The case was made that this monitoring and reporting should drive the
priorities and activities of the UNFF multi-year programme of work (MYPOW).
Whilst a few
government sponsors of the meeting strongly resisted these proposals,
others agreed that the monitoring and reporting function would be
key to ensuring implementation. Some saw this monitoring based on
existing sources of information. An NGO proposal for some form of
UNFF monitoring sub-committee to receive and review implementation
reports was rejected as impracticable by some, though no other innovative
suggestions were put forward. Some government participants stressed
that the UNFF should foster the harmonisation of C&I and definitions
for SFM. Other government participants were not very concerned with
monitoring or common understanding, but rather with how the UNFF
could channel funds to Southern governments to implement their National
Forest Programmes (NFPs) plus how the UNFF could address trade issues.
One or two country participants continued to promote the idea of
a Forest Convention. This was rejected by most other participants,
but the proponents pointed out that the ECOSOC resolution tasks
the UNFF to do studies on a “legal framework”.
Throughout the workshop and
plenary sessions, some NGO participants like Fern and FPP with the support of
some governmental participants argued that any focus on C&I, definitions
and trade would divert the UNFF away from a new
participatory approach geared towards implementation
of the IPF/IFF Proposals for Action. They stressed that reliance on
existing monitoring systems would simply constitute “business as usual” where
forest issues are addressed by top-down, government and agency-led strategies.
They made the point that a focus on SFM “definitions” and “government-led”
initiatives has proved to be ineffective in achieving action on the ground in
the past and that the UNFF must adopt innovative structures and procedures if
it is really promote SFM and implementation.
Several NGOs flagged the
fact the UNFF risks being left behind by other more dynamic global forest
initiatives that have move ahead by seeking new SFM standards through
collaborative partnership (e.g., FSC). Most NGOs supported this position.

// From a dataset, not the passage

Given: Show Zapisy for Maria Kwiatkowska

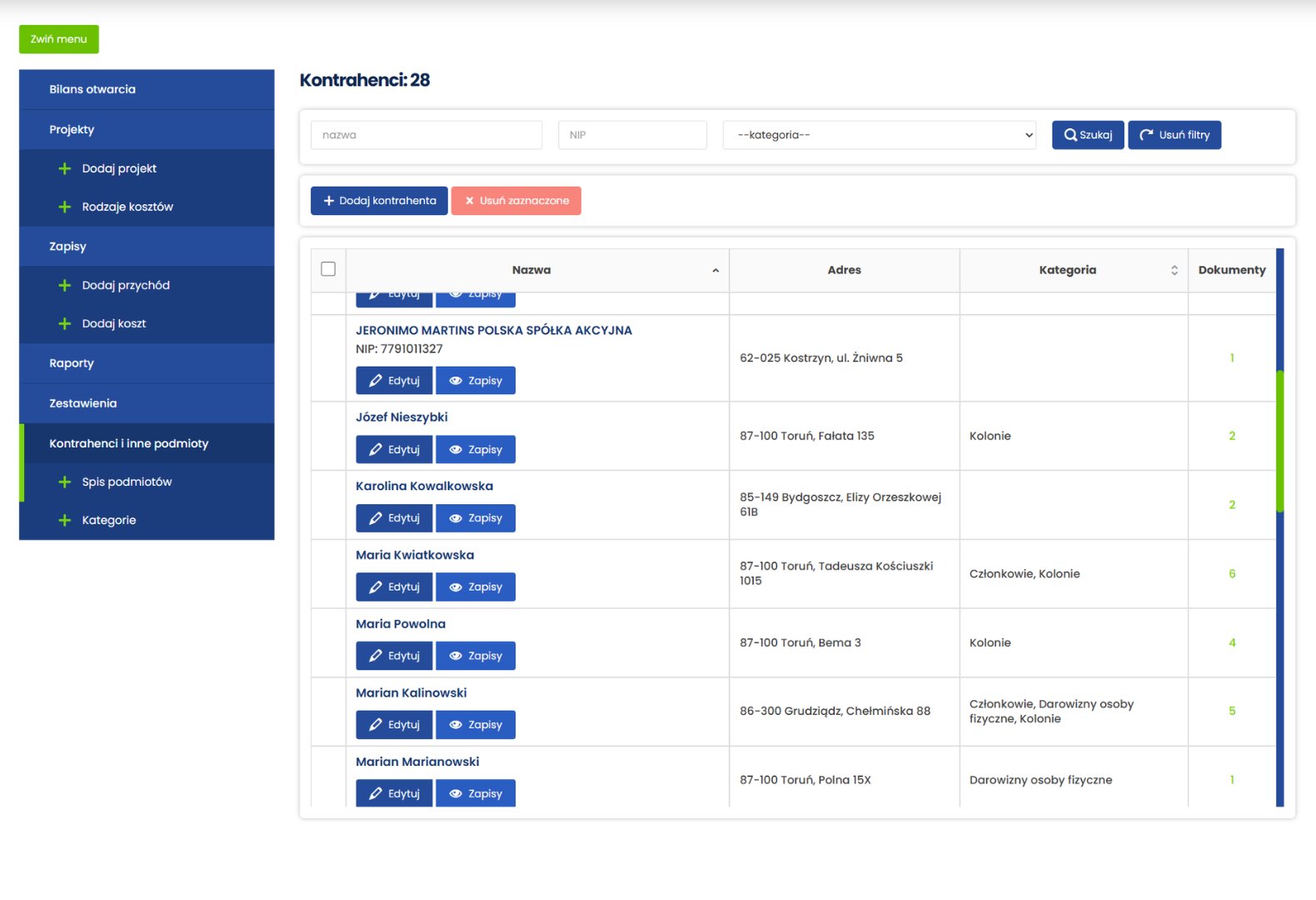Looking at the screenshot, I should [x=476, y=587].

At
the same time, however, WWF, WRI and Greenpeace were also concerned that the
UNFF deal with specific issues like illegal logging, trade and environment.
At the end of the meeting,
the secretariat tried to provide in the final report their perception of the
general debate on the UNFF work programme. NGO participants complained that
this approach had failed to recognise the richness of the discussion. They
argued that there was no consensus on many key issues and that the final report
should reflect this fact. After a monumental struggle in the drafting session
that went through the final night of the meeting, NGOs and IPOs managed to
ensure that the final report more or less captured the diversity of ideas and
the divergent views expressed during the meeting.
It remains to be seen how
the discussion document will influence the first UNFF session, but there are
danger signs that the UNFF will be reproduced in the image of the IFF with a
focus on dialogue and definitions, rather than action. It also remains to be
seen if the Ministerial segment of the UNFF can be used to identify resources
and stimulate flagging political will to remove obstacles to implementation.
Despite reference to
“multi-stakeholder dialogues”, no concrete or novel proposals were put forward
by the secretariat or country representatives for addressing the accreditation
blockage to wider NGO and IPO involvement in UN dialogues. This was considered
by some to be a wider problem for the UN and ECOSOC, not the UNFF. However,
others maintained that if the UNFF is to become a truly participatory forum,
then new ways must be found to enable better civil society participation both
from within and outside UN formal rules.
Possible Advocacy Strategies
Despite a negative feeling among some NGOs and
government representatives at the end of the consultation, it should be noted
that the final meeting report does cover all the recommendations made by
participants. In other words, nothing serious from the proposals that were put
on the table during the 8-country initiative has been lost yet. However, if
some of the more innovative government and NGO proposals and recommendations do
not influence the final structure and work programme of the UNFF, the whole
exercise will be seen as window-dressing transparency and participation. In the
meantime, effort must be kept up to try and ensure that that the UNFF focuses
on implementation of the IPF/IFF PfA using a bottom-up approach based on
participatory monitoring and reporting. Without this approach, the UNFF will
inevitably become another talking shop and top-down initiative.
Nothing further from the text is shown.